Draft Target 3 currently reads: “Ensure that at least 30 per cent globally of land areas and of sea areas, especially areas of particular importance for biodiversity and its contributions to people, are conserved through effectively and equitably managed, ecologically representative and well-connected systems of protected areas and other effective area-based conservation measures, and integrated into the wider landscapes and seascapes.

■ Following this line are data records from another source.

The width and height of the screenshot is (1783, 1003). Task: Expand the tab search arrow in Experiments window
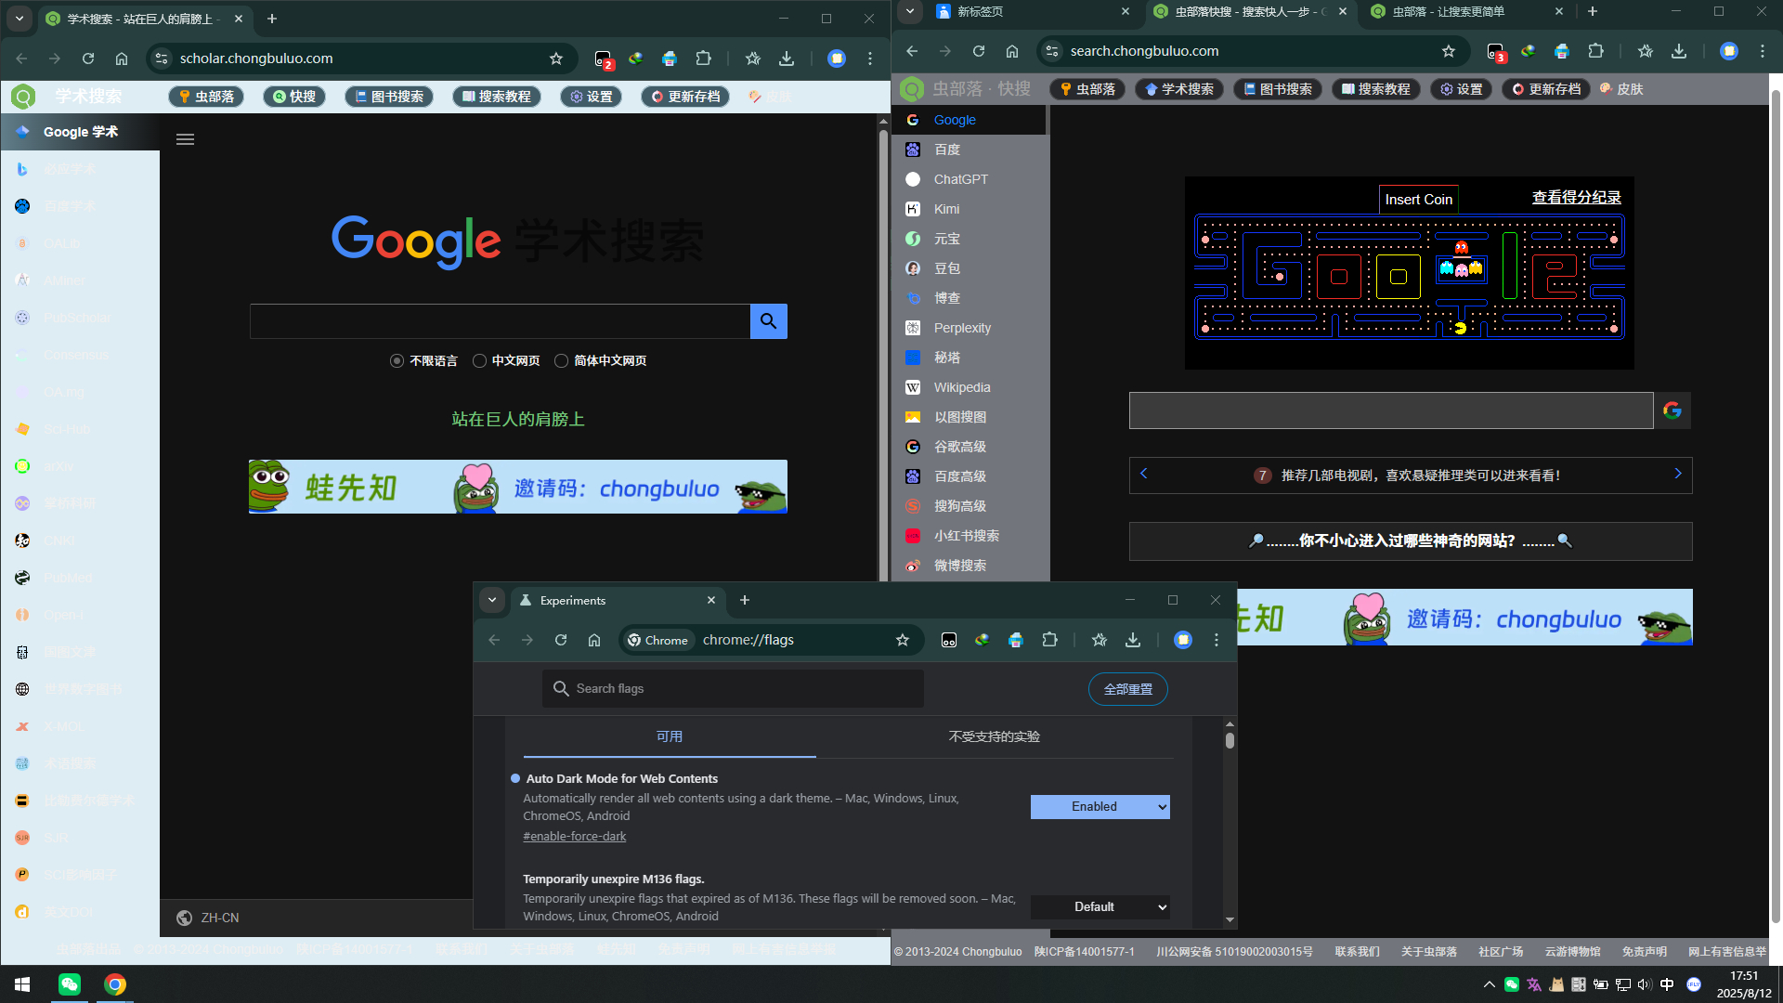click(492, 601)
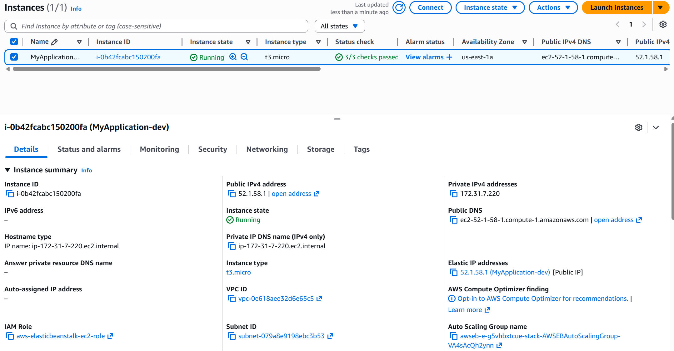Click the Connect button
The height and width of the screenshot is (351, 674).
(x=430, y=7)
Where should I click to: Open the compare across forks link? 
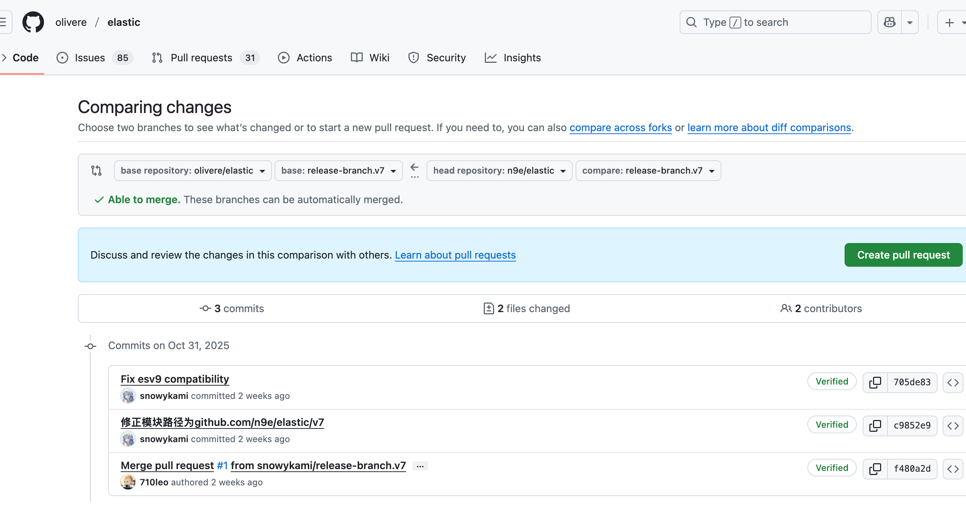point(620,128)
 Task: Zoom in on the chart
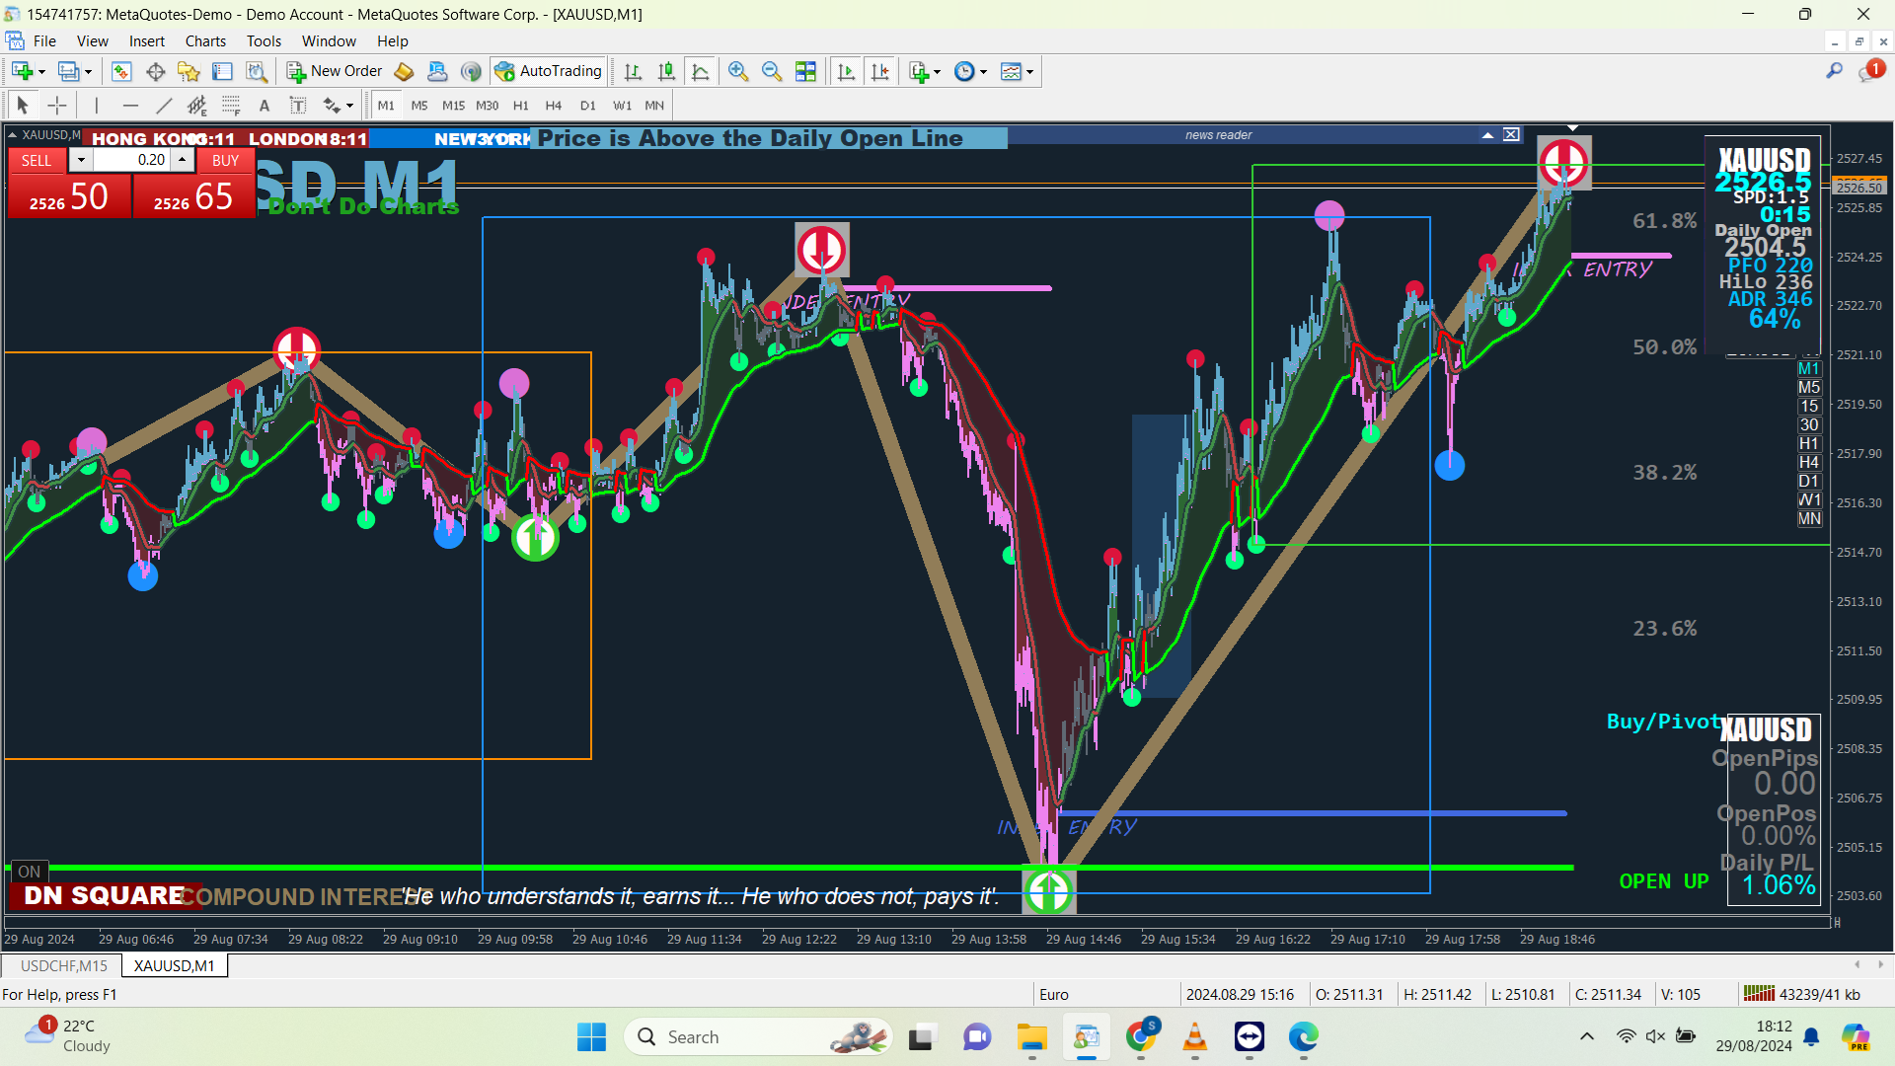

The CSF team, and our consultants and partners will work closely with the national governments of Mexico, Chile, Ecuador, Nepal, Namibia, and Zimbabwe to support each country’s planning to meet or exceed Target 3. A significant percentage of this increase in protected areas (PAs) is likely to come from newly identified other effective area-based conservation measures (OECMs), including those governed by Indigenous peoples, local communities, and sectoral actors. 

Specifically, CSF will support in-country assessment and documentation of baseline data and gaps assessment relating to enabling conditions for Target 3, identifying what additional data are required to support work towards Target 3. Focus will be placed on four key topics: (1) ecosystem representation, biodiversity and ecosystem services coverage, and governance, (2) financial sources, (3) benefits and co-benefits, and (4) factors affecting Target 3. By prioritizing data or knowledge gaps, our work will help support a more inclusive analysis and process for the development of national plans to achieve Target 3. Our activities and output will culminate in broader multi-stakeholder consultations about local-to-national priorities for Target 3 with a focus on right-based approaches to conservation, and to plan for effective, connected and climate resilient systems of PAs and OECMs.